[Work to do]:
Rewrite the stretch from "Screen dimensions: 1050x1148" through "click(853, 415)", replacing "envelope" with "letter" and keeping everything else unchanged. Leave the pictures out of your answer.

━━ Entries shown ━━

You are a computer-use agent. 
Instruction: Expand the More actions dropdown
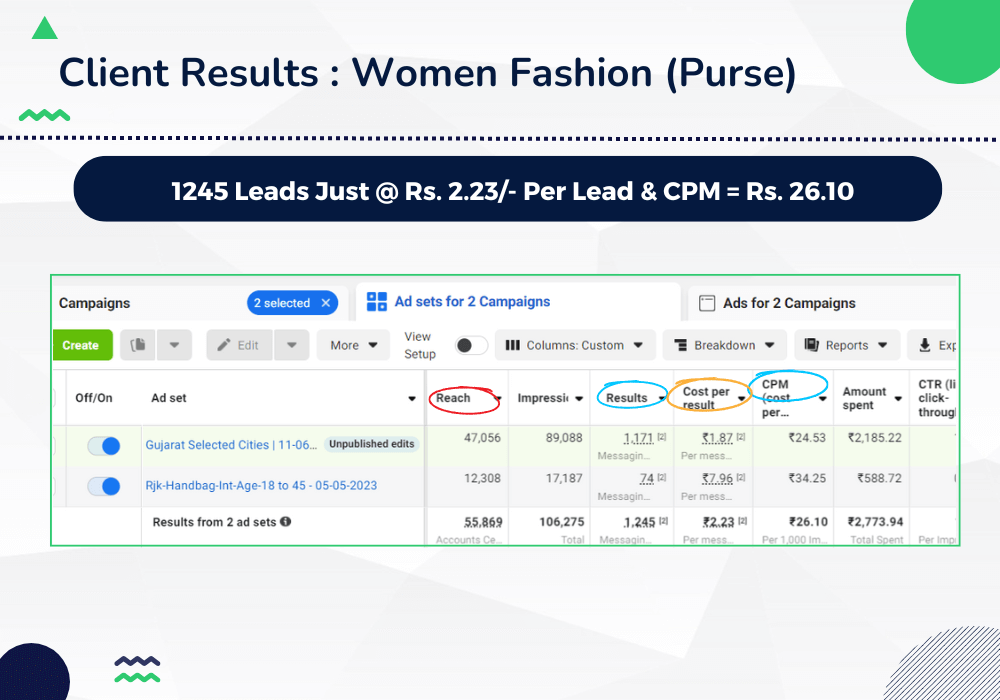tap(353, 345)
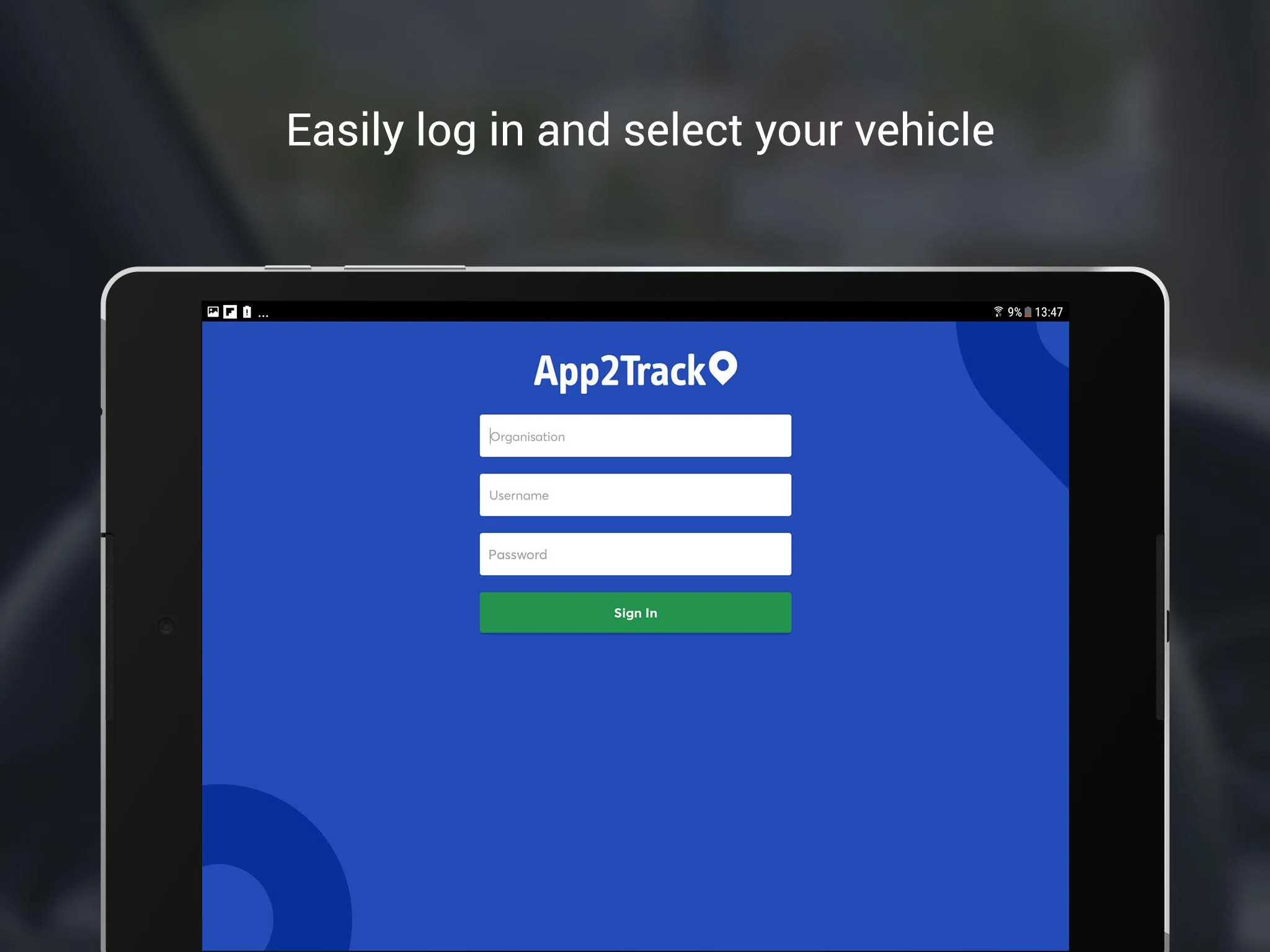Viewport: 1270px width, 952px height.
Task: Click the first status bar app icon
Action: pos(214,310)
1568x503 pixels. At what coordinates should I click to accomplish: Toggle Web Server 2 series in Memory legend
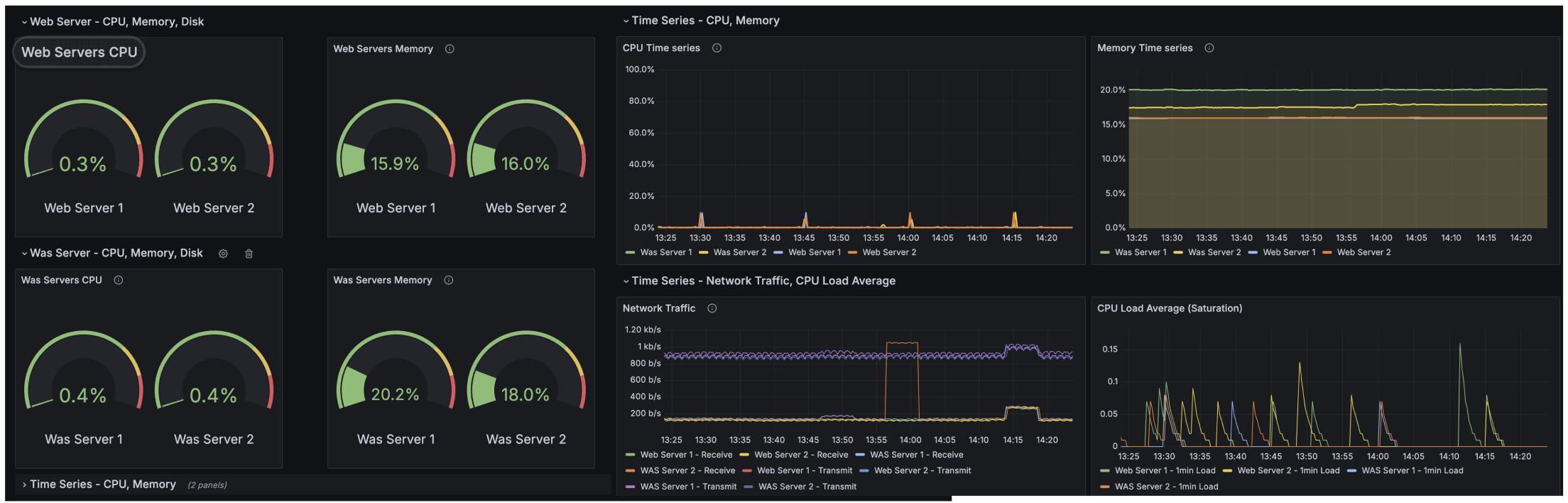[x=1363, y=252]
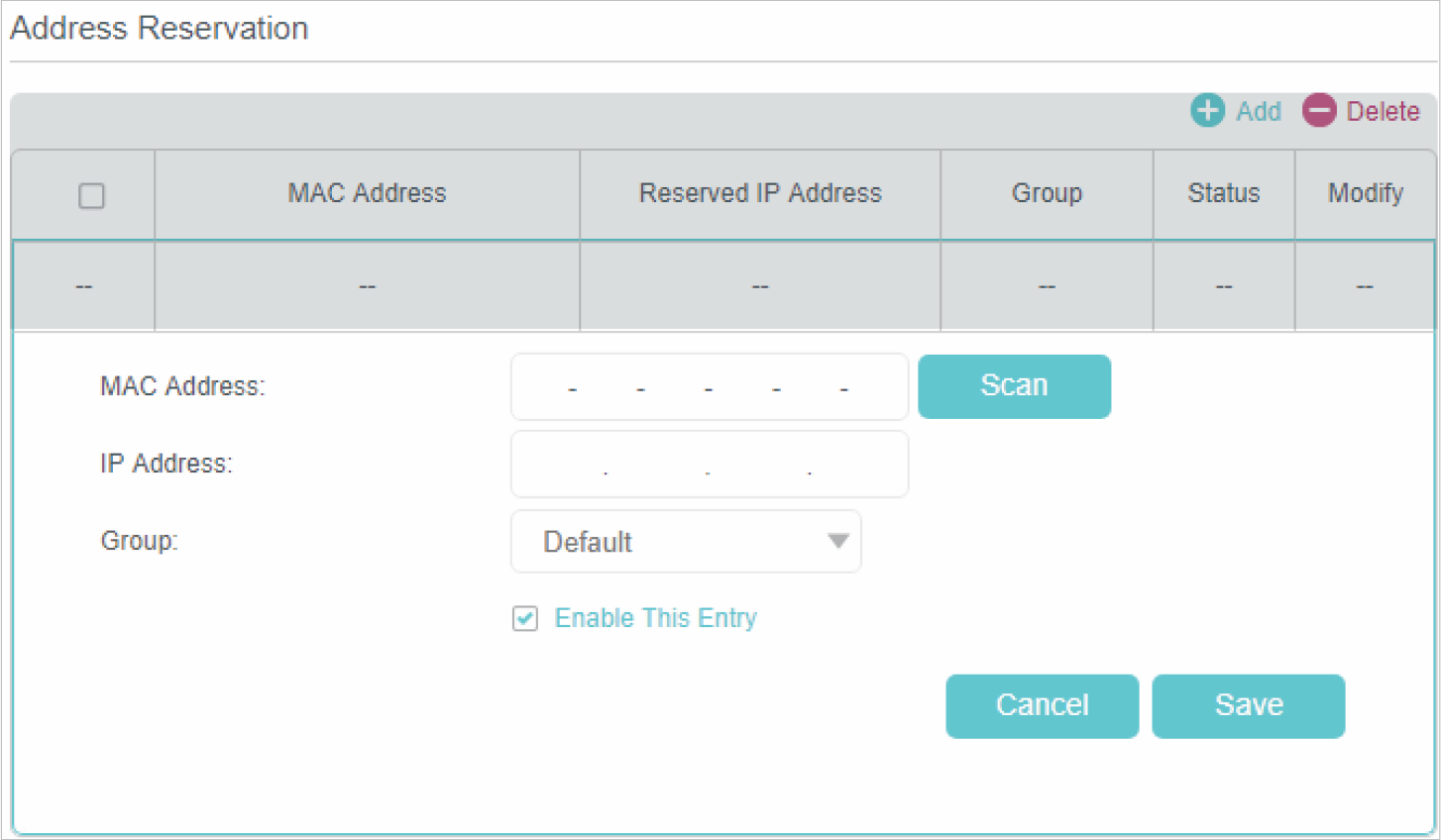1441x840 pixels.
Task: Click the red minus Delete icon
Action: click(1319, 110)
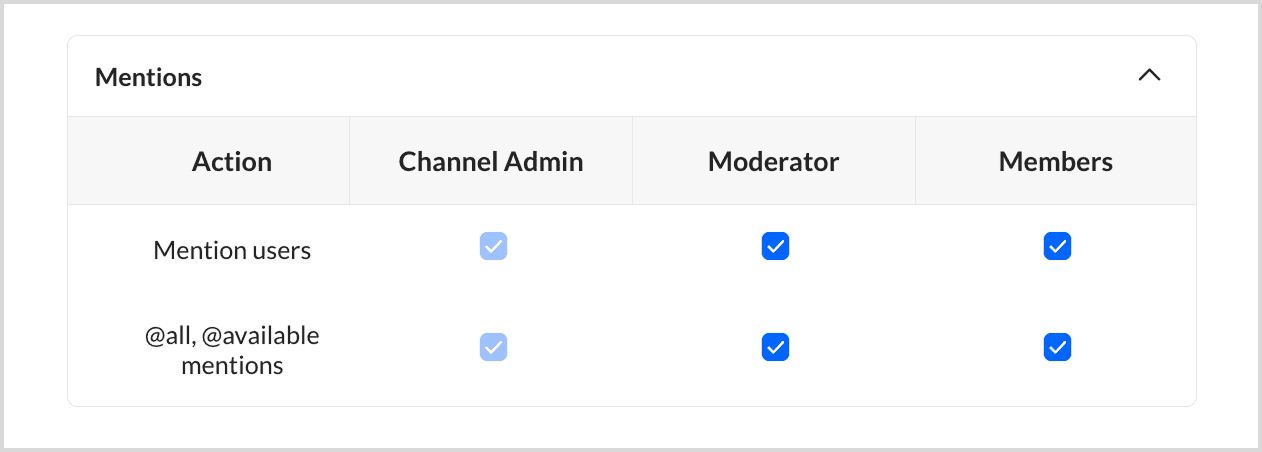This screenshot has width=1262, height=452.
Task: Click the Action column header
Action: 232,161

━━━
━━ Entries shown ━━

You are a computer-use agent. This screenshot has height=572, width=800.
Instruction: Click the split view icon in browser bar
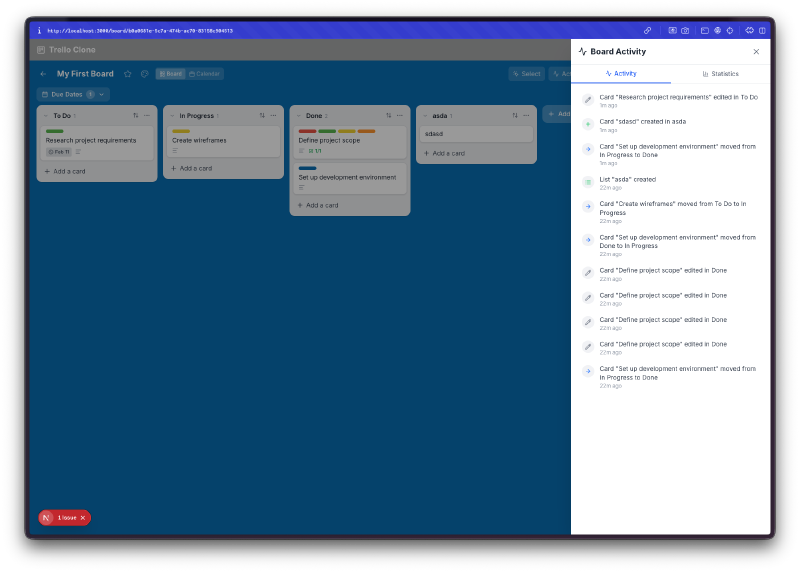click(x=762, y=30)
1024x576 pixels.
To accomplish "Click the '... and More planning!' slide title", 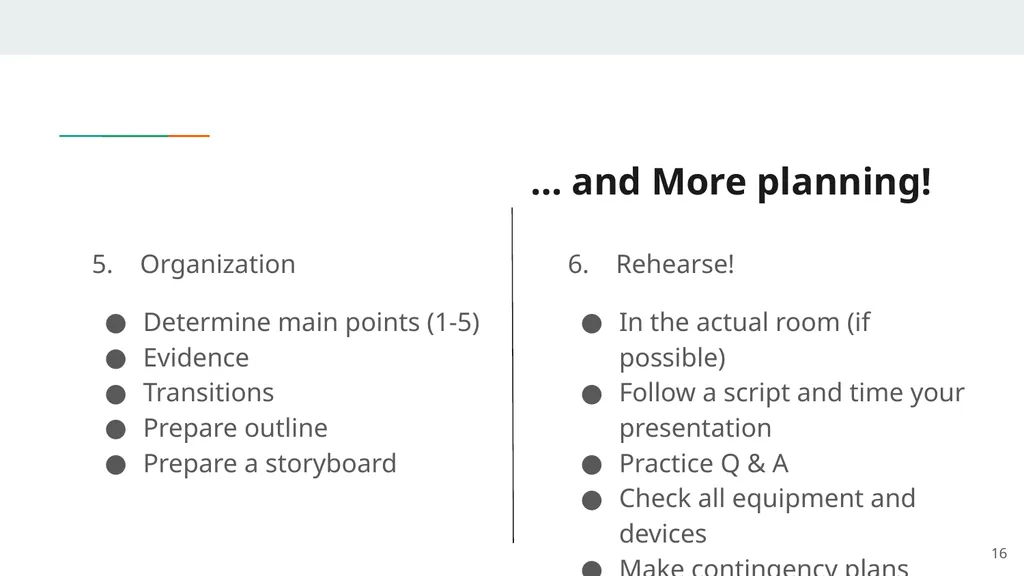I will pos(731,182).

━━━
━━ Entries shown ━━

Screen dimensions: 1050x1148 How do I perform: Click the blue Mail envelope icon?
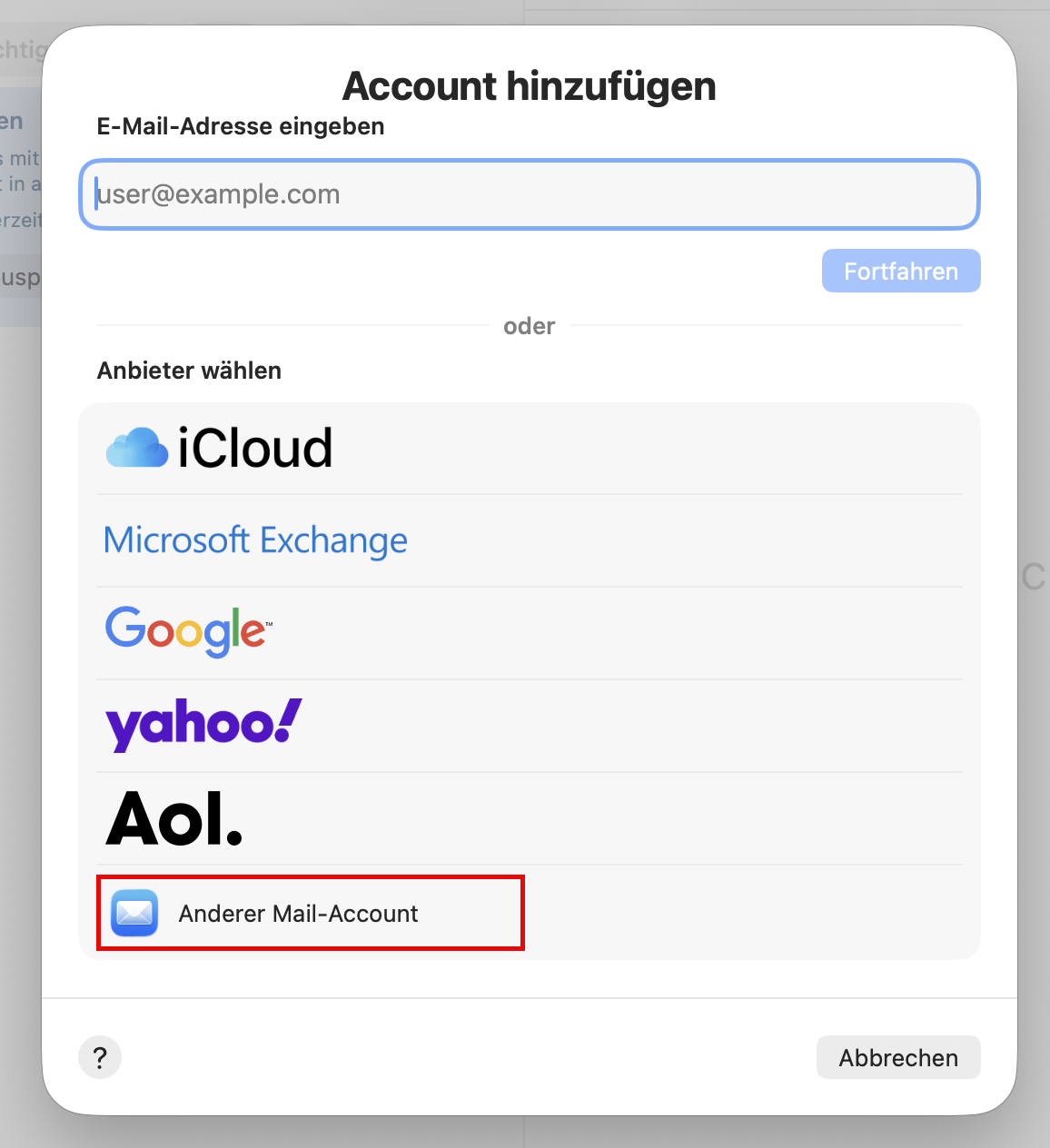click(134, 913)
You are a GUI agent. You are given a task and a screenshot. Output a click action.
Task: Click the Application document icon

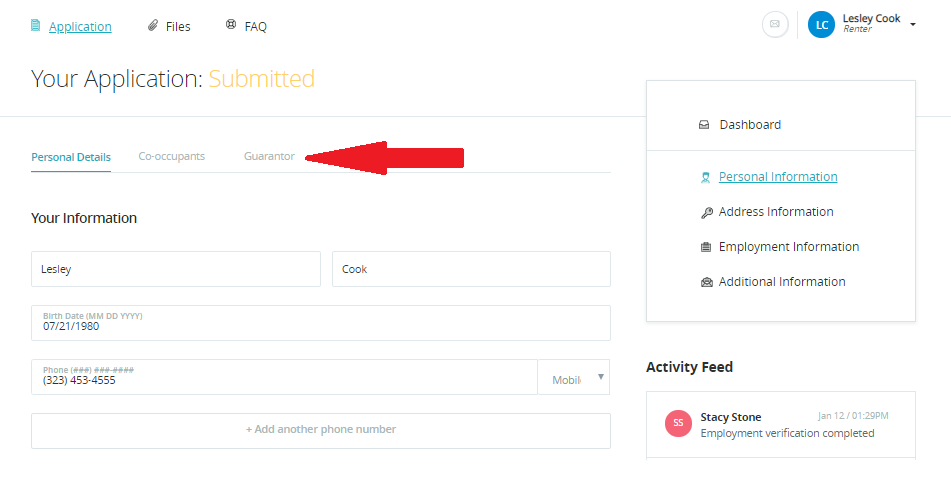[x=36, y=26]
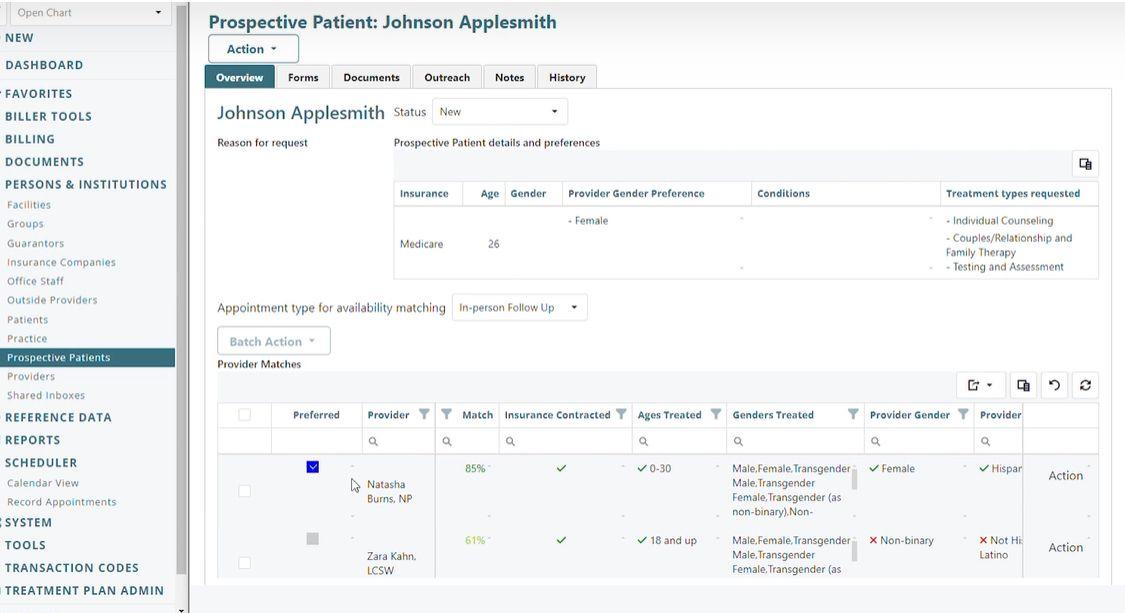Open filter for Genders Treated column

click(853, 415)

━━━

[Result of this exercise]:
Screen dimensions: 1050x1148 How do I perform: Click the blue Mail letter icon?
click(134, 913)
You are a GUI agent. You are given a task and a screenshot. Output a click action.
Task: Click the Application document icon

[x=36, y=26]
Open filter for Genders Treated column

click(853, 415)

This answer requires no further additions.